Başûrê Kurdîstan özellikle Türk malı tüketim mallarıyla dolmuş. Bunlar alternatifsiz değildir. AKP iktidarı geçen yıllarda KDP ile kurduğu ilişkilerle Başûrê Kurdîstan'ı ekonomik sömürge yapma imkanına kavuştu. Yoksa bu malların alternatifi vardır.  İkame edilebilir mallardır. Kaldı ki yaşamsal mallar değildir. Bu malların yüzde 90’ı başka yerlerden temin edilebilir. Dünyada taşıma eskisi gibi zor ve pahalı değildir. Nitekim her türlü Çin malı dünyanın her tarafını sarmıştır. Öyle ki, ABD ve Avrupa bile kendini bu ucuz mallardan korumaya çalışmaktadır. Bunu her türlü malın alternatifi olduğunu belirtmek için söylüyoruz. 

Başûrê Kurdîstan'da artık hiçbir Türk malı bulundurulmamalı. Çünkü bunların her birisi mermidir, bombadır, toptur. Başûrê Kurdîstan gençleri, kadınları, halkı bu savaş malzemesi haline gelen malları ne kabul etmeli ne de satın almalıdır. Özcesi Başur’da Türk ekonomisi sabote edilmelidir. 

Türk devletinin savaş ekonomisinin beslediği diğer bir kaynak turizmdir. Bu açıdan ne Avrupa’dan, ne Başur’dan, ne de başka bir yerden Kürtler Türkiye'ye tatile gitmelidir. Avrupa’daki Kürtler de Türkiye'ye tatile gitmemelidirler. Bu yetmez, Avrupa’da güçlü bir halk diplomasisiyle Türkiye'ye giden Avrupalı turistlerin önüne geçmek de temel bir görevdir. Yine Rusya’daki Kürtler de böyle bir kampanya yapabilirler. Çünkü Ruslar da fazlasıyla turist olarak Türkiye'ye giderek savaş ekonomisini beslemektedirler. Savaş ekonomisini çökertmek için her yerden Türkiye'ye giden turist akışını durdurmak da önemlidir. 

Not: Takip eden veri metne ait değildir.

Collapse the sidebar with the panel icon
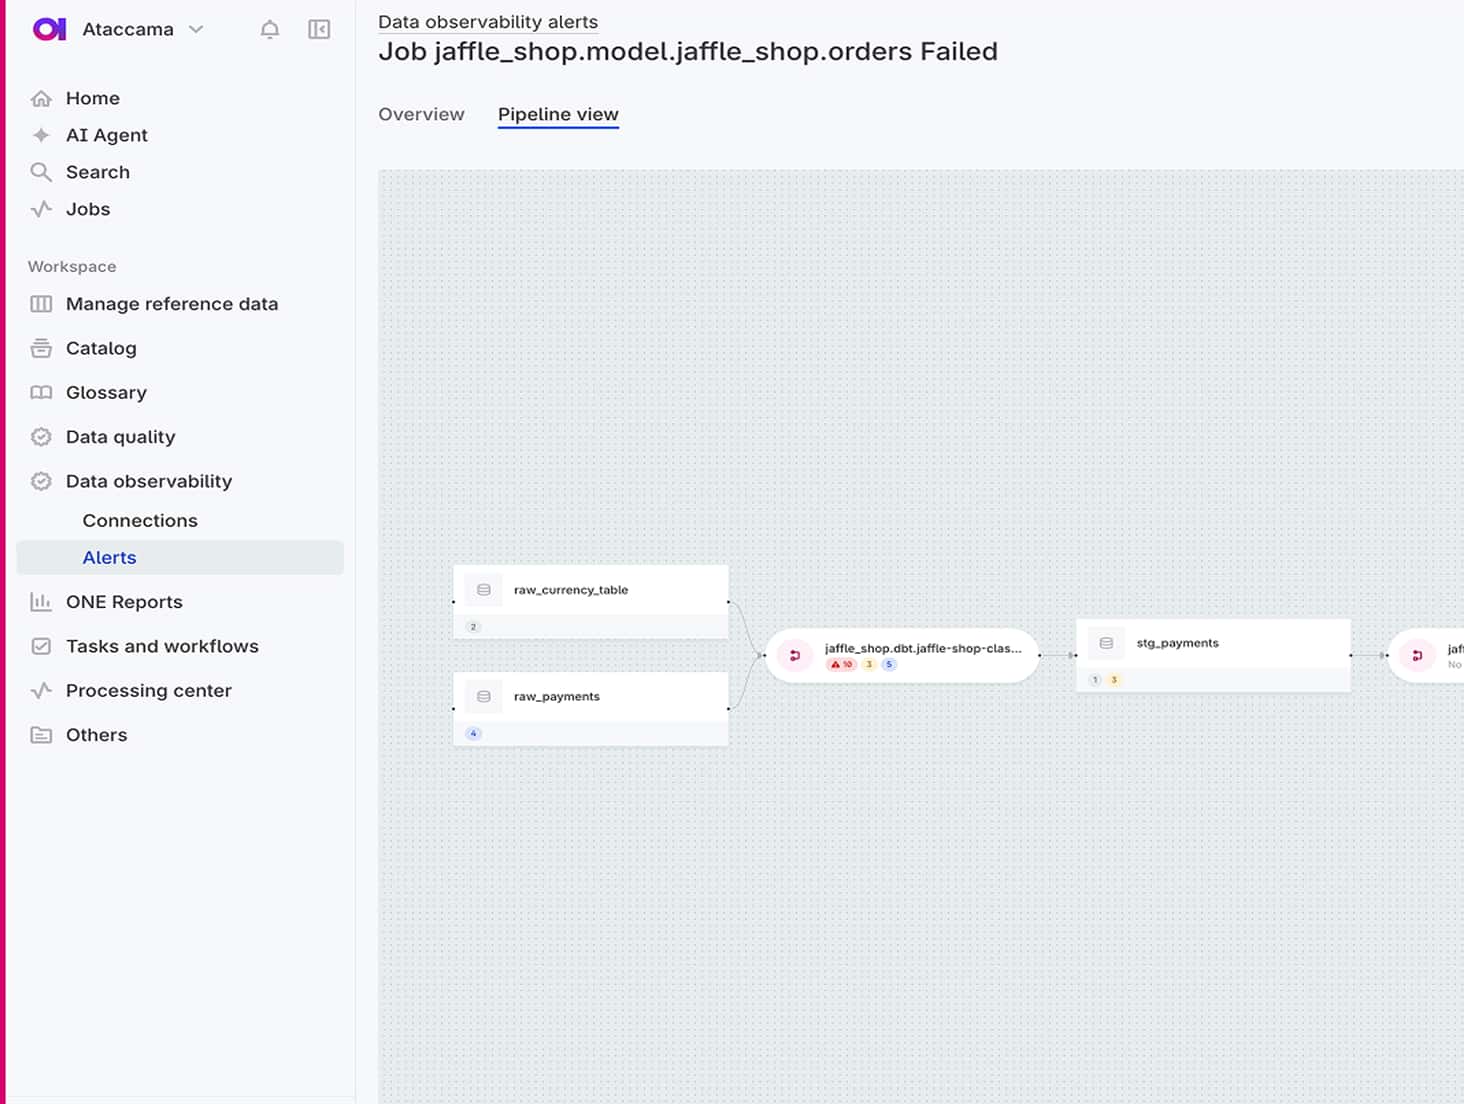Viewport: 1464px width, 1104px height. coord(318,29)
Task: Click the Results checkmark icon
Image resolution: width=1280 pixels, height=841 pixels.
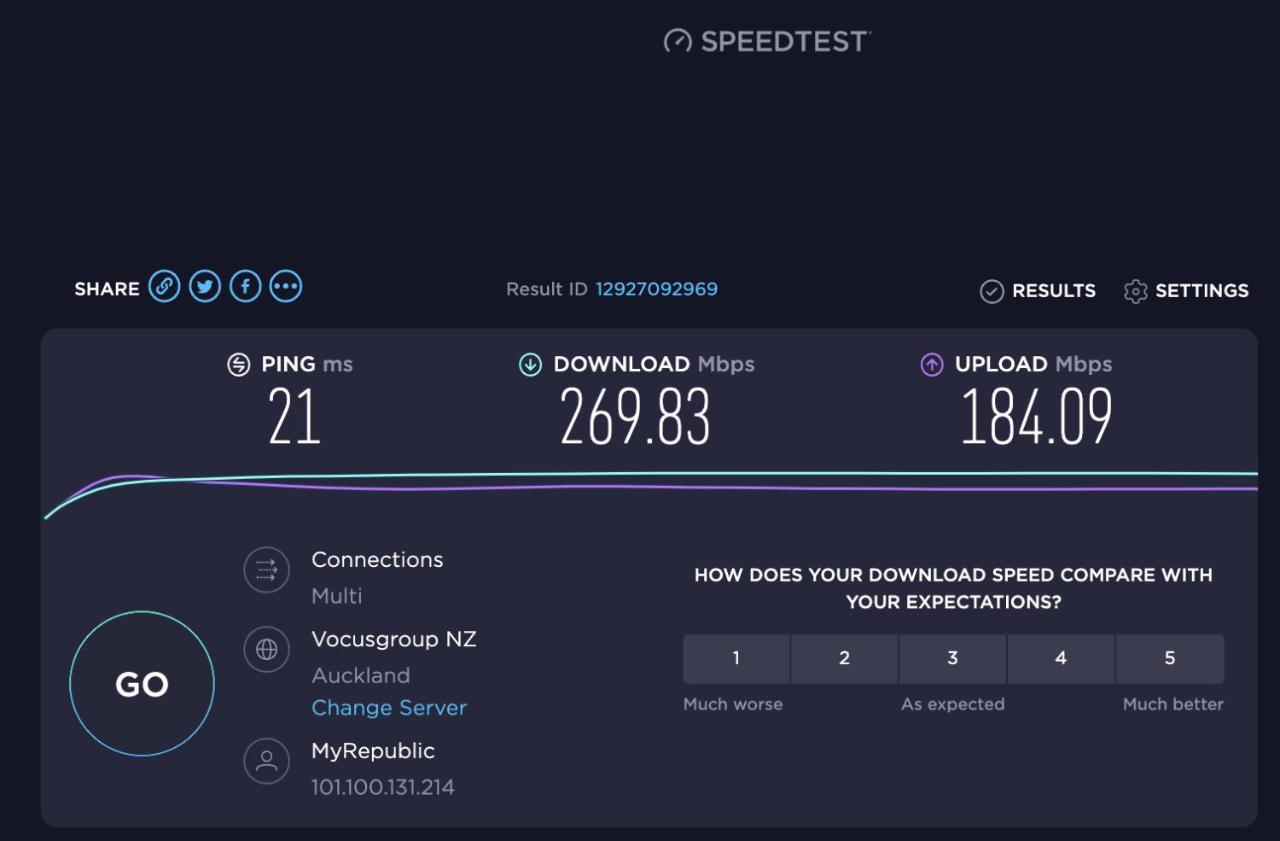Action: coord(991,291)
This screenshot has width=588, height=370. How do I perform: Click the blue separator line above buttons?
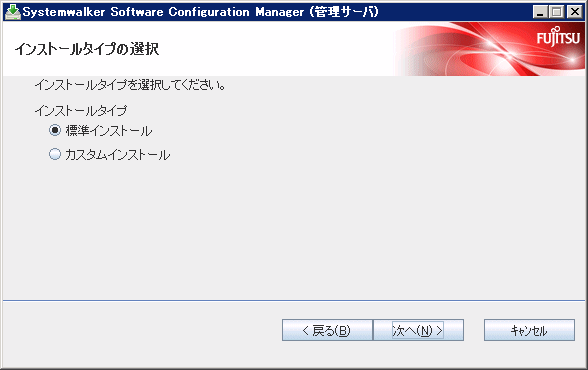294,300
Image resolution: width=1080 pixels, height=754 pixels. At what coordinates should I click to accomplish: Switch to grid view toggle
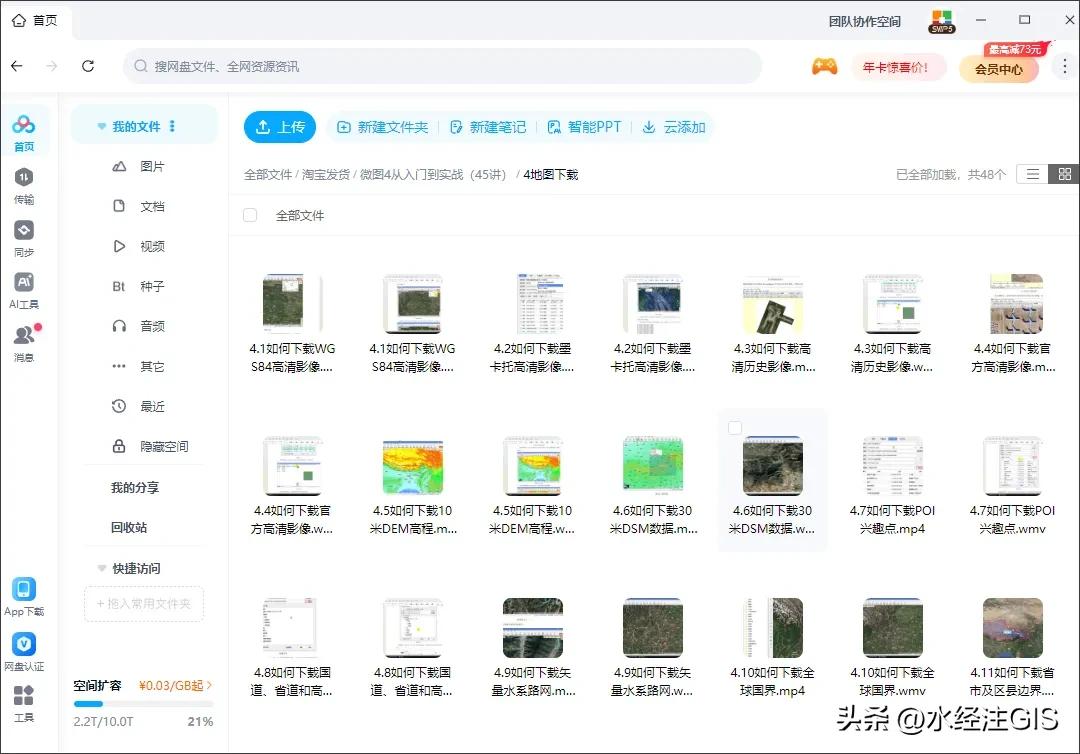(1065, 174)
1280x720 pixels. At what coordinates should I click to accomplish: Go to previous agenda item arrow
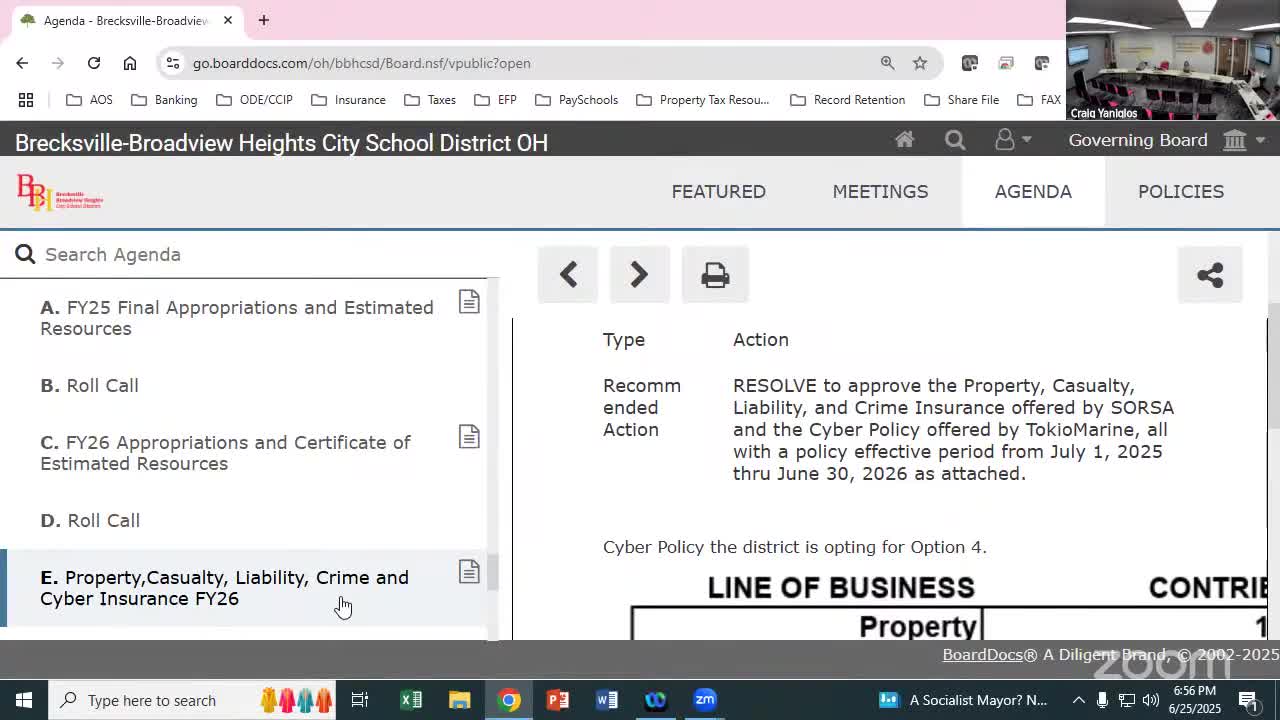tap(568, 275)
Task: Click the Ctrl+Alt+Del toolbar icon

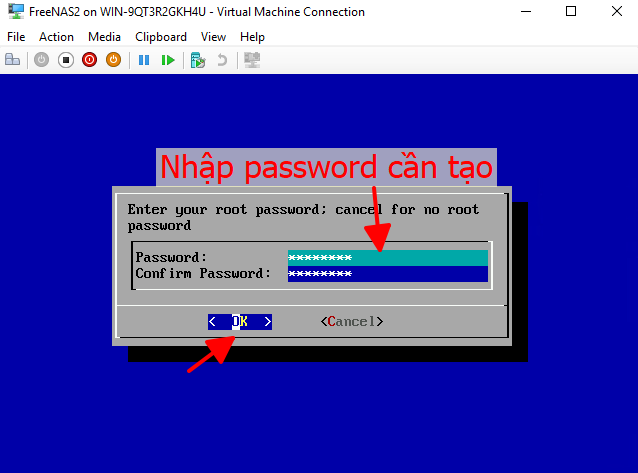Action: pyautogui.click(x=13, y=60)
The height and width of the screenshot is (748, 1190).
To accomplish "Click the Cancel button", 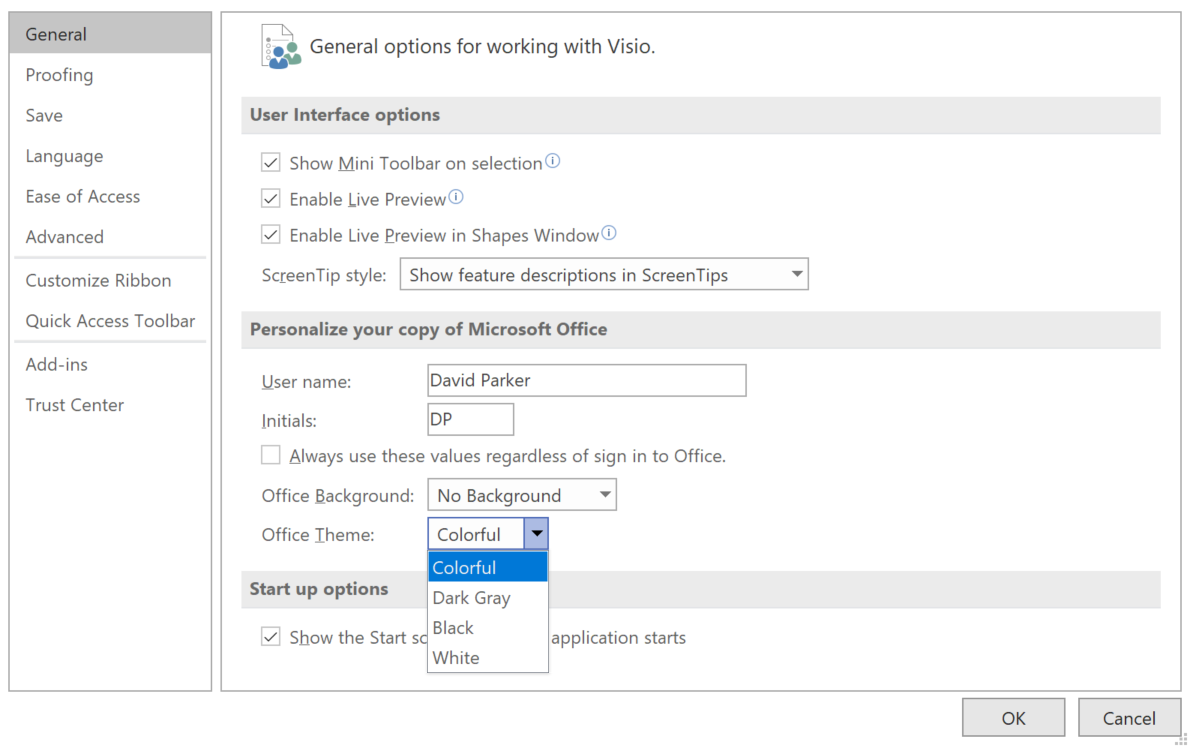I will [1129, 717].
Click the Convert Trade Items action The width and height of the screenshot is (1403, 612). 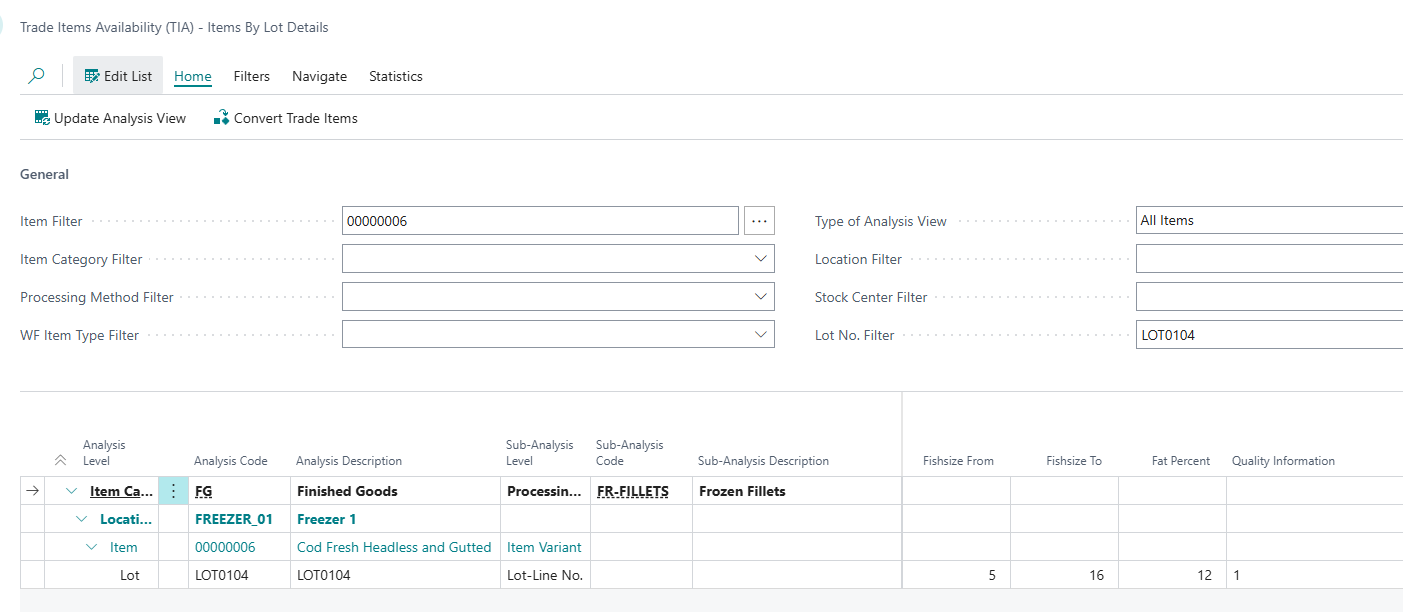(286, 118)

Bakurê Kurdîstan'ın temel bir sorunu da işgalci Türk askeri üsleridir. Başur halkı ve güçleri bu üsleri kabul etmemelidir. Gençler ve kadınlar kuracakları inisiyatiflerle bu üslerin bulunduğu yelere yürüyebilirler. Her yerde bu konuda yürüyüş yapabilirler. Eğer Başurê Kurdîstan özgür ve demokratik olacaksa en başta da Türk üslerinin sökülüp atılması gerekir. Bu üsler Başûrê Kurdîstan'a sokulmuş hançerlerdir. Bunlar Başûrê Kurdîstan için bir tehdittir. Türk devleti hala Başûrê Kurdîstan’daki statüyü kabul etmemiştir. Fırsat bulduğunda ya Efrin gibi ya da Kerkük gibi Kürtlerin kazanımlarına saldırılacaktır.